The Black Tie Experience
Our dream is to be the SIA of barbershops here. Singapore Airlines may be from a small country but their reputation exceeds other airlines from big countries.
As an ex-employee of SIA where he gleaned “valuable experience in customer service”, Tirmidzi understood well the importance of a great experience.
He calls it The Black Tie Experience, and the barbershop is a place where gentlemen can escape.
The barbershop is a realm where they can “wind down, relax and be pampered. The lightings and music are specially selected [and] many customers fall asleep and even snore.”
Quality café au lait and water is free flow, to encourage gentlemen “to pour their heart out over any unhappiness”.
Whatever was said in the barbershop, stays in the barbershop.
“We hope to be a listening ear, and give them some pampering and jokes when they visit. We want them to relax so that they leave with boosted self-esteem, energy and are ready to take over the world.”

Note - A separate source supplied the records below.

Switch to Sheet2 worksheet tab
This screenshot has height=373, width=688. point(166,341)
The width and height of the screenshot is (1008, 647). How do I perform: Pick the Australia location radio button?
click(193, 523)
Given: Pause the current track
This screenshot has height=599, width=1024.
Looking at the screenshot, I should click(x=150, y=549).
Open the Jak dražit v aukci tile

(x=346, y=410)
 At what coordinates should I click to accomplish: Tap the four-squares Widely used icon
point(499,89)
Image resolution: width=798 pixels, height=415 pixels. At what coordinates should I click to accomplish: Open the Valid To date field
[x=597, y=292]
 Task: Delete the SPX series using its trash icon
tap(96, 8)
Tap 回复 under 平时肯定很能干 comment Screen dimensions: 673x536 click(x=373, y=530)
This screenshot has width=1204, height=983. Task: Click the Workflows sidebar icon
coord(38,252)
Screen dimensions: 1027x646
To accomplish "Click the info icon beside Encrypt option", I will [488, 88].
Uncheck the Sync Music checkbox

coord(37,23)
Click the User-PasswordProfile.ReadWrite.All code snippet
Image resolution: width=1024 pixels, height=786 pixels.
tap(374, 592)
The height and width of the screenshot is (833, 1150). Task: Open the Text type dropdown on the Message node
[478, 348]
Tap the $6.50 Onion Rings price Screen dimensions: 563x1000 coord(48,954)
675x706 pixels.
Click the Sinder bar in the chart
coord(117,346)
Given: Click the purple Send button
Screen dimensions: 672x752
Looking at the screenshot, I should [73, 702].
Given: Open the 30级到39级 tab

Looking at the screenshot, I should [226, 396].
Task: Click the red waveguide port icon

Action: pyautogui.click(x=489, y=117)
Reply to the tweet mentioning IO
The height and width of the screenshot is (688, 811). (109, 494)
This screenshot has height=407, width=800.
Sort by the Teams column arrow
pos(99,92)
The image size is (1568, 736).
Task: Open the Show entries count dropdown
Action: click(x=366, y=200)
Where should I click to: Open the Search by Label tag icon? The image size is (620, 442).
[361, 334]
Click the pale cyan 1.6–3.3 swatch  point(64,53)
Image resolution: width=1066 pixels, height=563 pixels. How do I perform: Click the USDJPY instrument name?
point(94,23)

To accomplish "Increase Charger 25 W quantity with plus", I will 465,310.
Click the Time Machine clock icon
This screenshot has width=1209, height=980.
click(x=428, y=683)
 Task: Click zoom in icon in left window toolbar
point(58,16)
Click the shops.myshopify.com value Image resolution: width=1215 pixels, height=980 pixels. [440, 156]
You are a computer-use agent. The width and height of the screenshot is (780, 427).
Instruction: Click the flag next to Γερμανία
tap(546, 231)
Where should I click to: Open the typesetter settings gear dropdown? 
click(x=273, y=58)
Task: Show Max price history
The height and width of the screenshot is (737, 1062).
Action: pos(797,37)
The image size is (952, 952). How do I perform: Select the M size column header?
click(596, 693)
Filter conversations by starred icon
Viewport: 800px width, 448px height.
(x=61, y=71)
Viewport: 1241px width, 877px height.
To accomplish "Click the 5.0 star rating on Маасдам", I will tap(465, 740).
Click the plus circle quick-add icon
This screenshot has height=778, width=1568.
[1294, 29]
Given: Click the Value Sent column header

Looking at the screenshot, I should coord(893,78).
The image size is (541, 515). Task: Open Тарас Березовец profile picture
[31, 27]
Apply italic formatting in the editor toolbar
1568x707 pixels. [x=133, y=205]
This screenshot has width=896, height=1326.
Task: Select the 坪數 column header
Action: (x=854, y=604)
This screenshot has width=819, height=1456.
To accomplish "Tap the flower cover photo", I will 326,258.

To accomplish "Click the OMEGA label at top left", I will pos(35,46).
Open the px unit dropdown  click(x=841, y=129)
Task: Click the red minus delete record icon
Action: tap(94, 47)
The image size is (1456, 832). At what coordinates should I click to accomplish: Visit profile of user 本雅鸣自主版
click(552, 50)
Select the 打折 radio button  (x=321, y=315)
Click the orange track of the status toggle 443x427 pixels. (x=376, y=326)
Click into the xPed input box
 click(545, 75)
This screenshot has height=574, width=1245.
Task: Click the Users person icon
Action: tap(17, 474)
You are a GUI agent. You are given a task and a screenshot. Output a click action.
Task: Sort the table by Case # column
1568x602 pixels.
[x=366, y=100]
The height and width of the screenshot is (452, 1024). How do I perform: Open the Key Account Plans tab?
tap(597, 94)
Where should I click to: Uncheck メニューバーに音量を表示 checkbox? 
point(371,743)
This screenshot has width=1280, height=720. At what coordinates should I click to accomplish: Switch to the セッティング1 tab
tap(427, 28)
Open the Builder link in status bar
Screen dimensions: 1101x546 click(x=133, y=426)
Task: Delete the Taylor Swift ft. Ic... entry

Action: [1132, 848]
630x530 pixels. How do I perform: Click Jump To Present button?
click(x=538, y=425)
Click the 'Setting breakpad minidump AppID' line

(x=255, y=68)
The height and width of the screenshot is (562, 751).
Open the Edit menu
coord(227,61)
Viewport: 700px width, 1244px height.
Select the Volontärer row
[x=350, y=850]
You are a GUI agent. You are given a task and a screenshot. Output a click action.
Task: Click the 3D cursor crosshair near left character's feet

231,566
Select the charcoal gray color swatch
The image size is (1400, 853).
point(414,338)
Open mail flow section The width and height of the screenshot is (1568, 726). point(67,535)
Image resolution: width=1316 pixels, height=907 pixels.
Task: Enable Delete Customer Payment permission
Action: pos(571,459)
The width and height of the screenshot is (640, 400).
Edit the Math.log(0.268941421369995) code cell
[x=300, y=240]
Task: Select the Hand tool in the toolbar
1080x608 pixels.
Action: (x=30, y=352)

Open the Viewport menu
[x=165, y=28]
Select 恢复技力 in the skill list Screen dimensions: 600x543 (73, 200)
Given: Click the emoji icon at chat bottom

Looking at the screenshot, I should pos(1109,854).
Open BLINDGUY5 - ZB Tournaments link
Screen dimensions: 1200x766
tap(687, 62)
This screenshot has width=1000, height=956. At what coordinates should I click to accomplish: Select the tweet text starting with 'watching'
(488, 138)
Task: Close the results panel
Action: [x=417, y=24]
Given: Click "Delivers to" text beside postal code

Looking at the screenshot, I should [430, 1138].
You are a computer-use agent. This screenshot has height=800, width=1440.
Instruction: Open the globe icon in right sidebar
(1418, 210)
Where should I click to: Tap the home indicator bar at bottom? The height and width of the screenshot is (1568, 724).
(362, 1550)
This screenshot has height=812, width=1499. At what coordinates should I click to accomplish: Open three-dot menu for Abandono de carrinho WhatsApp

Today, their clientele is balanced with people from 25 to 45 years to senior citizens.
“We do classic cuts popular in the 1950s-1970s. Senior citizens want to relive their memories [and] who doesn’t enjoy a trip down memory lane?”
“It has been one big adventure. Exploring the unknown is fun and exciting and it’s essential to keep an open mind.”
Launching The Black Tie
In April 2016, Tirmidzi and an unnamed partner pumped in $50,000 to launch a 200 sqft space in Jurong West.
“Initially, not many knew of my dream, it was sort of a personal mission. Most people only found out 1-2 weeks before the official opening.”
Tirmidzi threw himself into the venture, spending hours at other barbershops to observe them.
“There are more barbershops unwilling to help you than those who are willing. It is not easy,” he says.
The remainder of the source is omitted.